Long time ago, but it was just in the last century, miners used canaries to detect poisonous gases (carbon monoxide) in mines.

Now there are much better detection systems (and no canary needs to suffer anymore...) but these are quite bulky and costly. There are several technologies that allow the detection of gaseous molecules although they work best at high temperature (they do not work at ambient temperature so you need to heat up the gas before testing it).

Now, a joint effort from researchers in US (Berkeley), Japan (Murata Manufacturing in Kyoto) and Taiwan (Tsing Hua University) have come up with a sensor on a chip that works at ambient temperature and can detect a variety of gaseous molecules with high sensitivity.

The chip consists of FET (Field Effect Transistors) in a 3.5 nm layer.
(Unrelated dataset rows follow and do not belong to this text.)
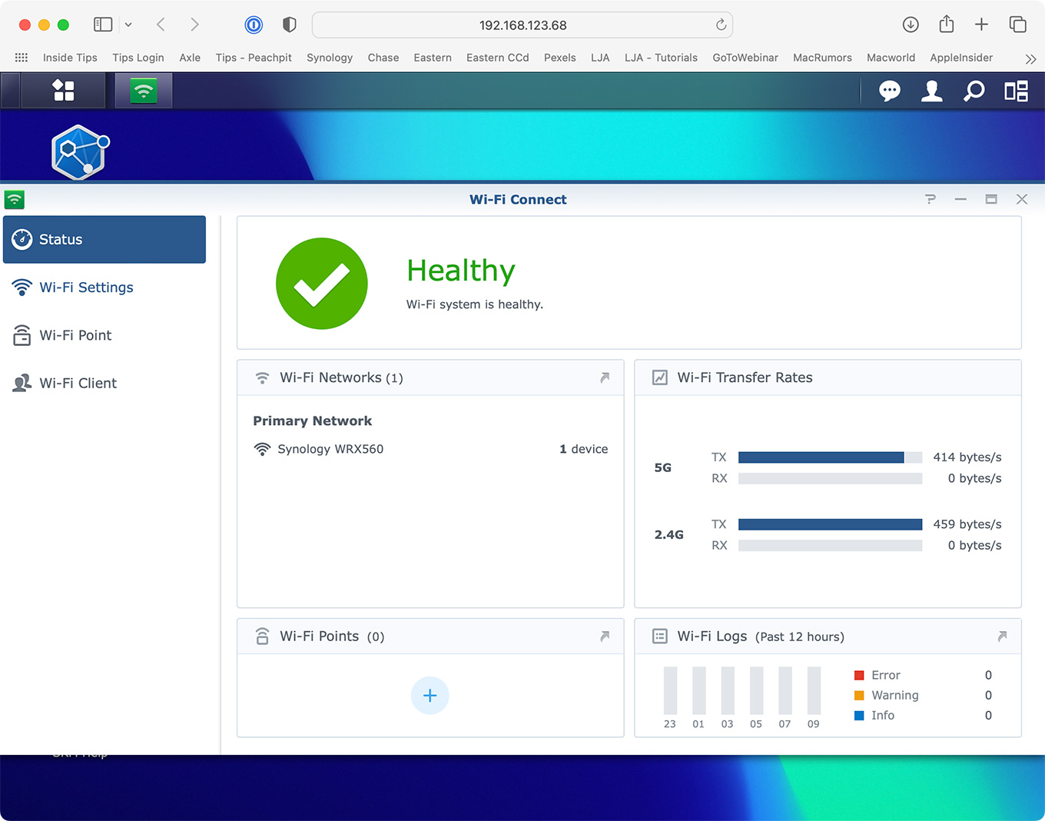Expand the Wi-Fi Networks panel arrow
Image resolution: width=1045 pixels, height=821 pixels.
point(605,377)
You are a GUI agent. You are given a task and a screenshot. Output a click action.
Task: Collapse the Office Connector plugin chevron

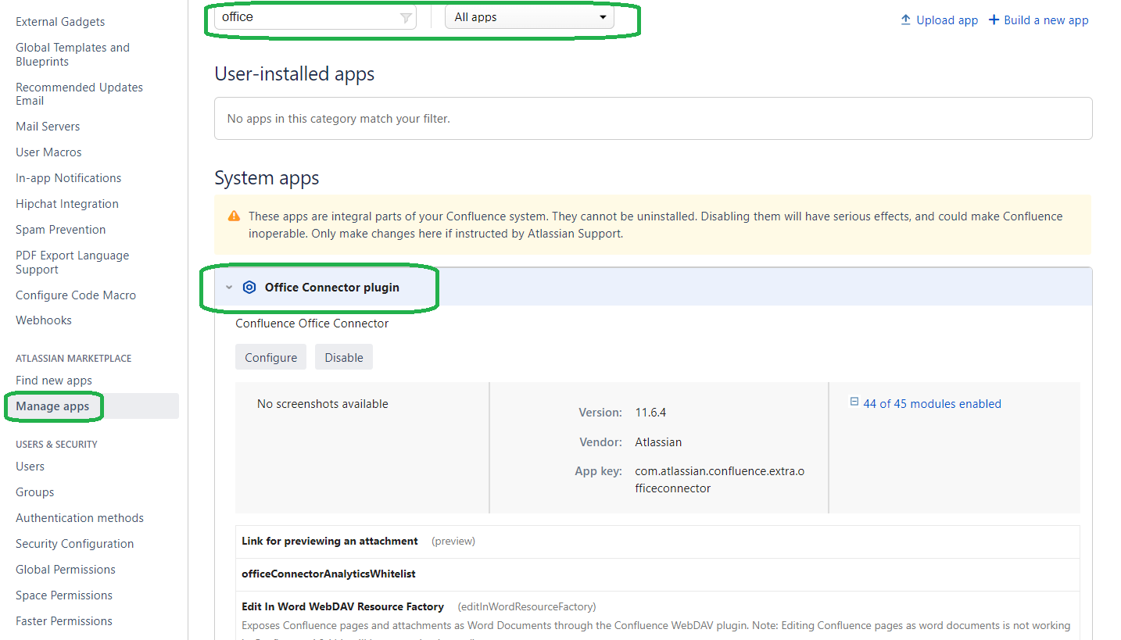[229, 288]
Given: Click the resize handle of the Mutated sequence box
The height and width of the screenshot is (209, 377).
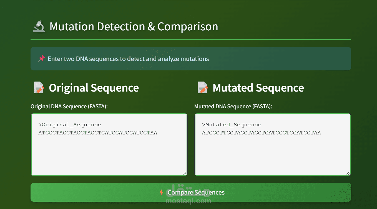Looking at the screenshot, I should pos(348,173).
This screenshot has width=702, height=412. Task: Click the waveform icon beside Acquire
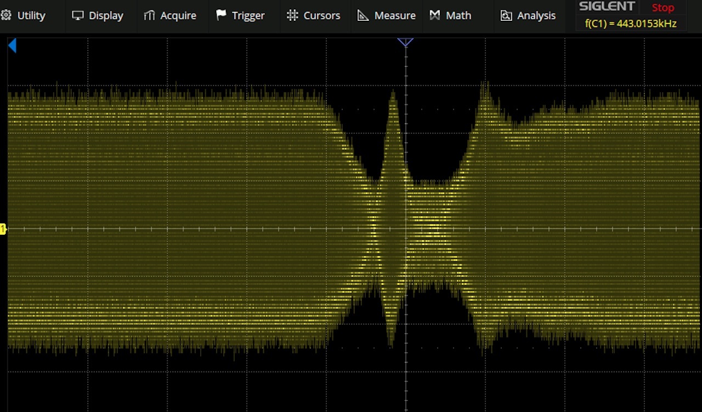[x=149, y=15]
These transistors have very thin junctions covered by noble metal ions. These latter respond to the presence of gaseous molecules of a certain type by changing the resistance of the silicon layer (the FET) below that in turns changes its amplification resulting in a signal that is specific for that gas molecule. By decoupling the amplification from the sensing the researchers have been able to keep power consumption very low and by changing the composition of the sensing layer they can create sensors that can detect,at the same time with a single chip, a variety of molecules.
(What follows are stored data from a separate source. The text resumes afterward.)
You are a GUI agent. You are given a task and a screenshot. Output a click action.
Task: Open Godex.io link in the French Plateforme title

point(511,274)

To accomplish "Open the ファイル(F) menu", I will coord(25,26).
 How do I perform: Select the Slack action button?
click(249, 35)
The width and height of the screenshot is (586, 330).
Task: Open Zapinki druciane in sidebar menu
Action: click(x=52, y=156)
The chip is not ready for sale, quite a bit of engineering is still needed, in particular to ensure stability. You don't want to get false signals, do you? Eventually, these chip may find a place in our smartphones, providing early detection and generating alarm. You don't have to go down the shaft of mines to be exposed to dangerous gases, sometimes the carbon monoxide is produced by a stove in the kitchen...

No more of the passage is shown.